Here I report on code quality metrics (measures) I collected from four large industrial-scale operating systems: FreeBSD, Linux, OpenSolaris, and the Windows Research Kernel (WRK). This chapter is not a crime mystery, so I'm revealing my main finding right up front: there are no significant across-the-board code quality differences between these four systems. Now that you know the ending, let me suggest that you keep on reading, because in the following sections you'll find not only how I arrived at this finding, but also numerous code quality metrics for objectively evaluating software written in C, which you can also apply to your code. Although some of these metrics have not been empirically validated, they are based on generally accepted coding guidelines, and therefore represent the rough consensus of developers concerning desirable code attributes. I first reported these findings at the 2008 International Conference of Software Engineering [Spinellis 2008]; this chapter contains many additional details.
The very ink with which all history is written is merely fluid prejudice.
Researchers have been studying the quality attributes of operating system code for more than two decades [Henry and Kafura 1981], [Yu et al. 2004]. Particularly close to the work you're reading here are comparative studies of open source operating systems [Yu et al. 2006], [Izurieta and Bieman 2006], and studies comparing open and closed source systems [Stamelos et al. 2002], [Paulson et al. 2004], [Samoladas et al. 2004].
A comparison of maintainability attributes between the Linux and various Berkeley Software Distribution (BSD) operating systems found that Linux contained more instances of module communication through global variables (known as common coupling) than the BSD variants. The results I report here corroborate this finding for file-scoped identifiers, but not for global identifiers (see Figure 1.11, “Common coupling at file (left) and global (right) scope”). Furthermore, an evaluation of growth dynamics of the FreeBSD and Linux operating systems found that both grow at a linear rate, and that claims of open source systems growing at a faster rate than commercial systems are unfounded [Izurieta and Bieman 2006].

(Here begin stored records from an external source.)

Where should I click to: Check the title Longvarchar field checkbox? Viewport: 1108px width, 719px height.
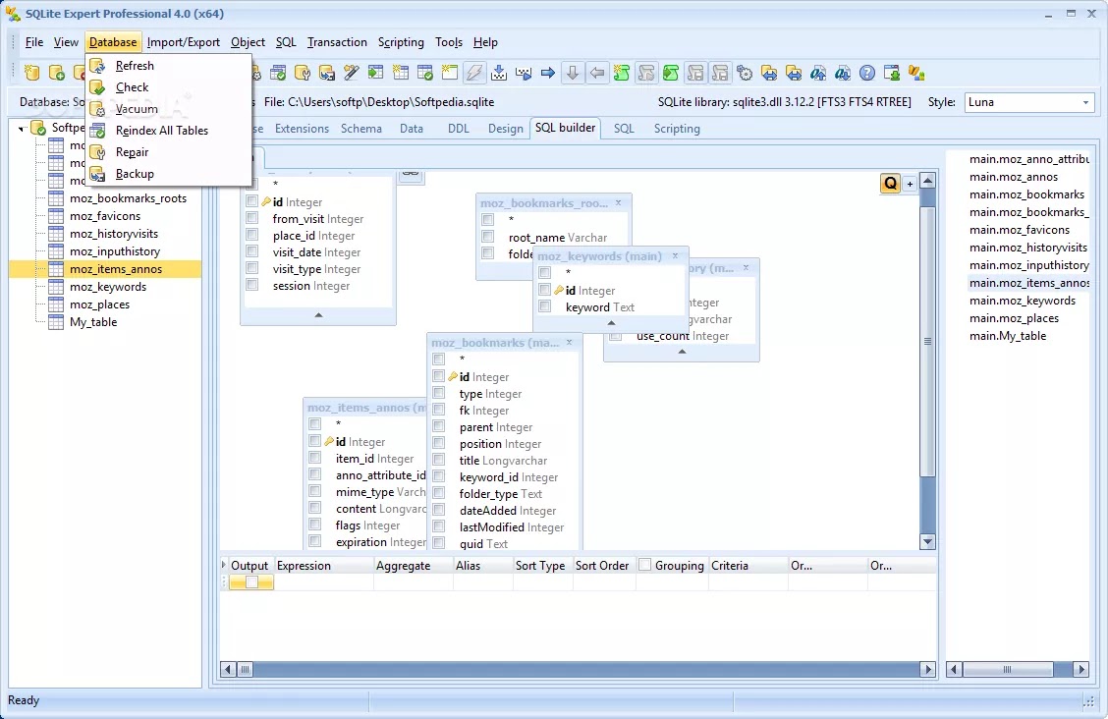[x=439, y=460]
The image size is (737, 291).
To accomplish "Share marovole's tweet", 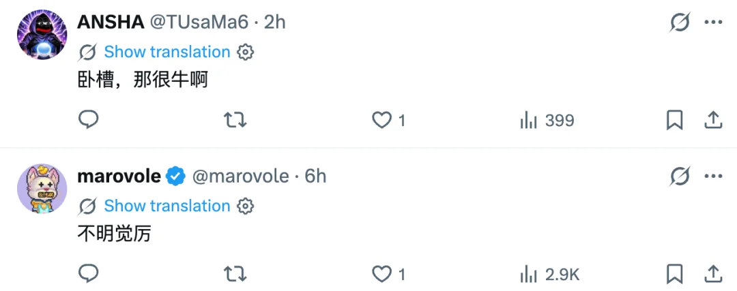I will tap(712, 274).
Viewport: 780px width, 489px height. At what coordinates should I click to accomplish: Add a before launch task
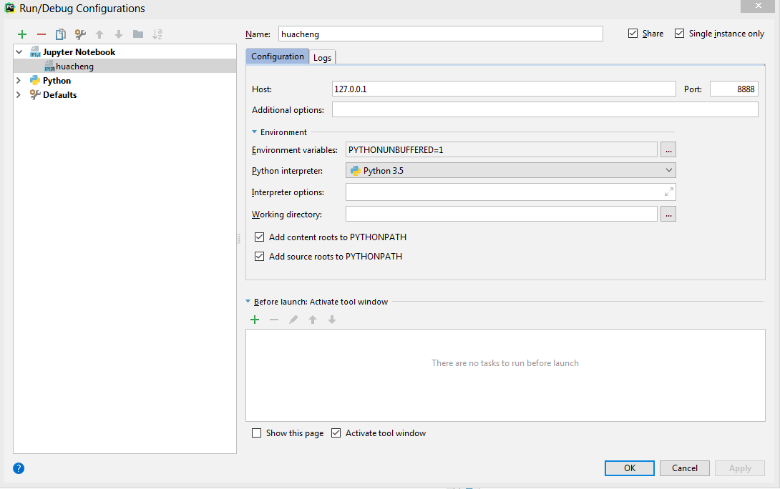[255, 320]

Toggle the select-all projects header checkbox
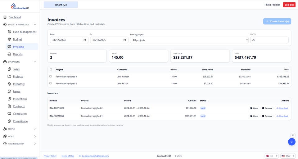pos(51,69)
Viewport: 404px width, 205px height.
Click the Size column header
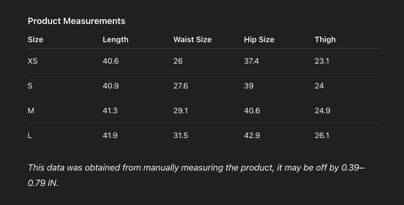(36, 39)
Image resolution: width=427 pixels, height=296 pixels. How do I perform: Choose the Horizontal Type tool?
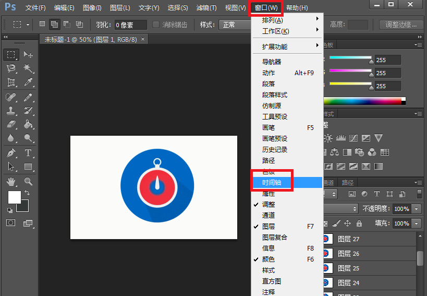click(x=28, y=153)
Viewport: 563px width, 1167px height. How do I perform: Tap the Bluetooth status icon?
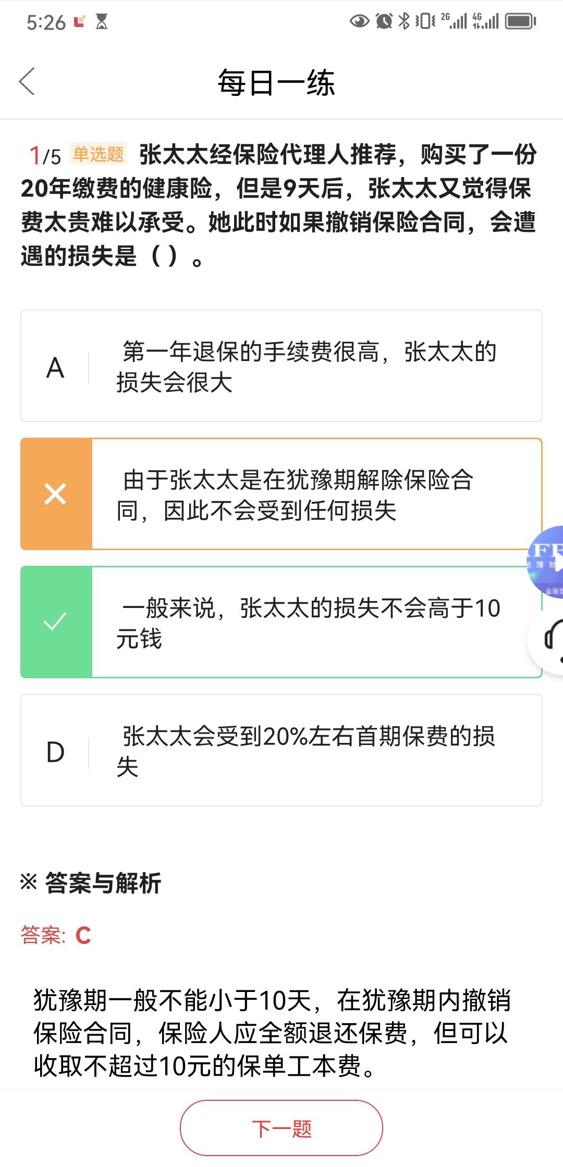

A study by Paulson and his colleagues [Paulson et al. 2004] compares evolutionary patterns between three open source projects (Linux, GCC, and Apache) and three non-disclosed commercial ones. They found a faster rate of bug fixing and feature addition in the open source projects, which is something we would expect for very popular projects like those they examine. In another study focusing on the quality of the code (its internal quality attributes) [Stamelos et al. 2002] the authors used a commercial tool to evaluate 100 open source applications using metrics similar to those reported here, but measured on a scale ranging from accept to rewrite. They then compared the results against benchmarks supplied by the tool's vendor for commercial projects. The authors found that only half of the modules they examined would be considered acceptable by software organizations applying programming standards based on software metrics. A related study by the same group [Samoladas et al. 2004] examined the evolution of a measure called maintainability index [Coleman et al. 1994] between an open source application and its (semi)proprietary forks. They concluded that all projects suffered from a similar deterioration of the maintainability index over time.